Figure 1.3 0/1-hour or 0/2-hour ESC algorithm using hs-troponin in patients presenting to the emergency department with suspected ACS. This example uses the cutoff values specific for Roche Elecsys hs-troponin T assay. Of note, with this assay, the 99 th percentile threshold is 22 ng/L in men, and 14 ng/L in women, yet 52 ng/L is chosen as the MI rule-in value. As per ESC, this is done to improve the positive predictive value for MI, particularly that the 99th percentile threshold varies with the population studied and is not highly specific.
This algorithm may be applied to other hs-troponin assays using different cutoffs (Abbott hs-troponin I, rule-in value=64). Hs-troponin is expressed in ng/L, which may be divided by 1000 to obtain conventional values in ng/ml.
Clinical scores (eg, HEART) do not improve the safety of this algorithm and unnecessarily reduce the proportion of patients ruled out.47
Most patients who rule out with the hs-troponin strategy have non-cardiac pain. Hence, further testing is not definitely required in patients who rule out with the hs-troponin strategy, particularly when hs-troponin is undetectable. Yet some of the rule-out patients have true angina, especially those with exertional chest pain. CTA or stress imaging (>stress ECG, as per ESC) remains necessary in exertional chest pain and in patients with intermediate hs-troponin findings: a normal or low-risk stress imaging suggests no CAD, microvascular disease, or low-risk CAD for which medical therapy is appropriate.

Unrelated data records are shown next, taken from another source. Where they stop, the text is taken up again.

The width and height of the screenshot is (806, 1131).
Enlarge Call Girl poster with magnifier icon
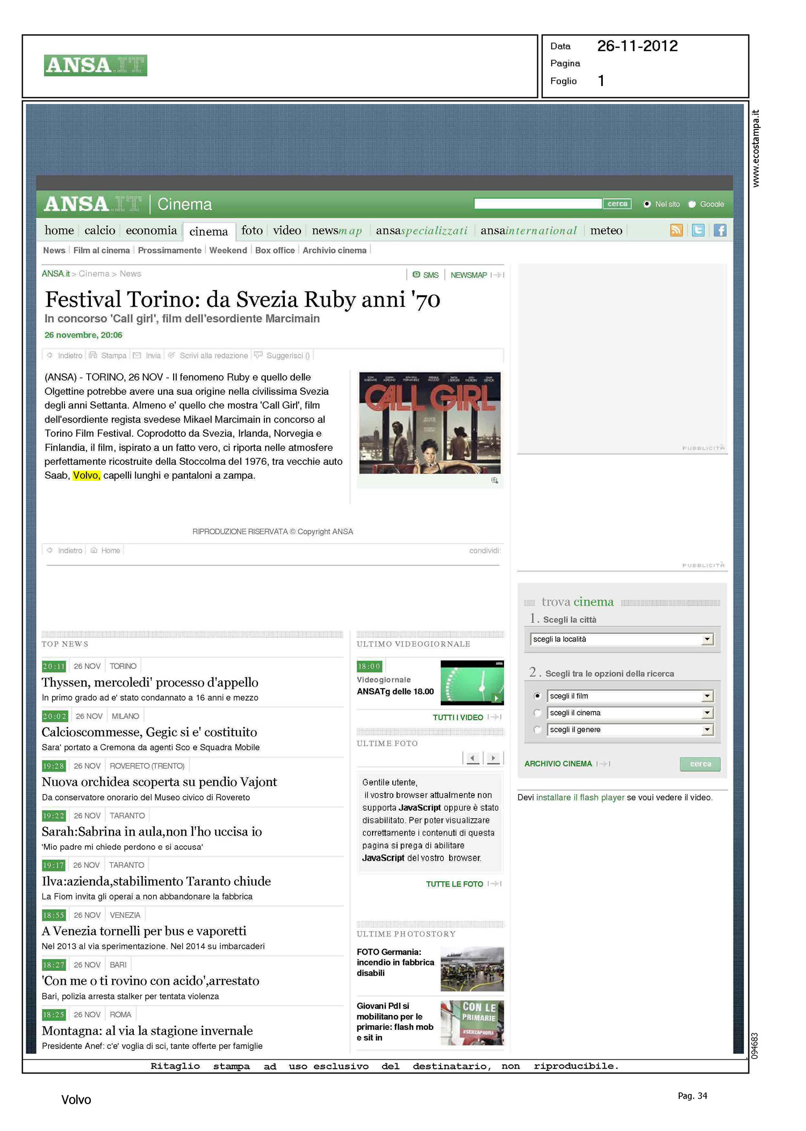(x=494, y=480)
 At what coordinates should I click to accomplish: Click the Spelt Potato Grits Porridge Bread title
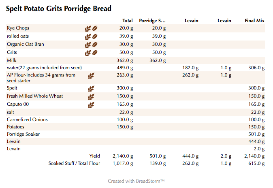(x=59, y=9)
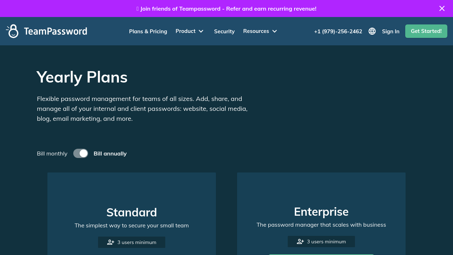Click the +1 (979)-256-2462 phone number
This screenshot has height=255, width=453.
(338, 32)
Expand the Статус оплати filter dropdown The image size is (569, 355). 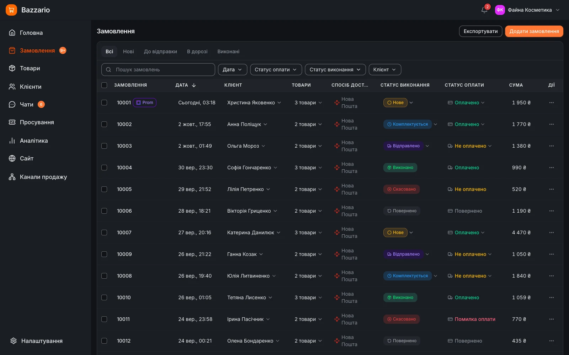click(276, 70)
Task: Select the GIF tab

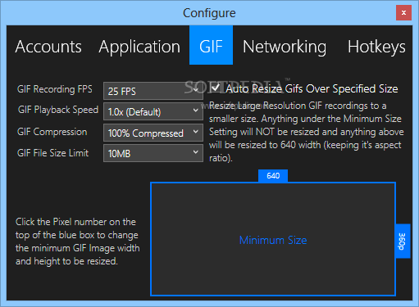Action: 211,45
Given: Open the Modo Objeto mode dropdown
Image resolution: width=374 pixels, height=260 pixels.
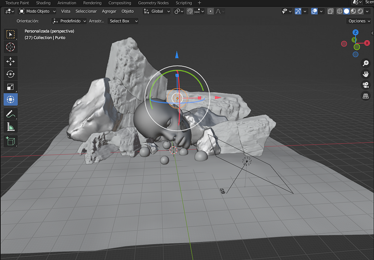Looking at the screenshot, I should coord(37,11).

Medical therapy is tailored to how much the physician believes the chest pain is anginal, based on the exertional component, and is somewhat comparable to the management of chronic CAD. As such, coronary angiography is performed in patients whose chest pain is: (i) predominantly exertional, and (ii) occurring during low levels of activity.
Rule-in patients frequently require coronary angiogram, in the absence of a concomitant type 2 MI setting.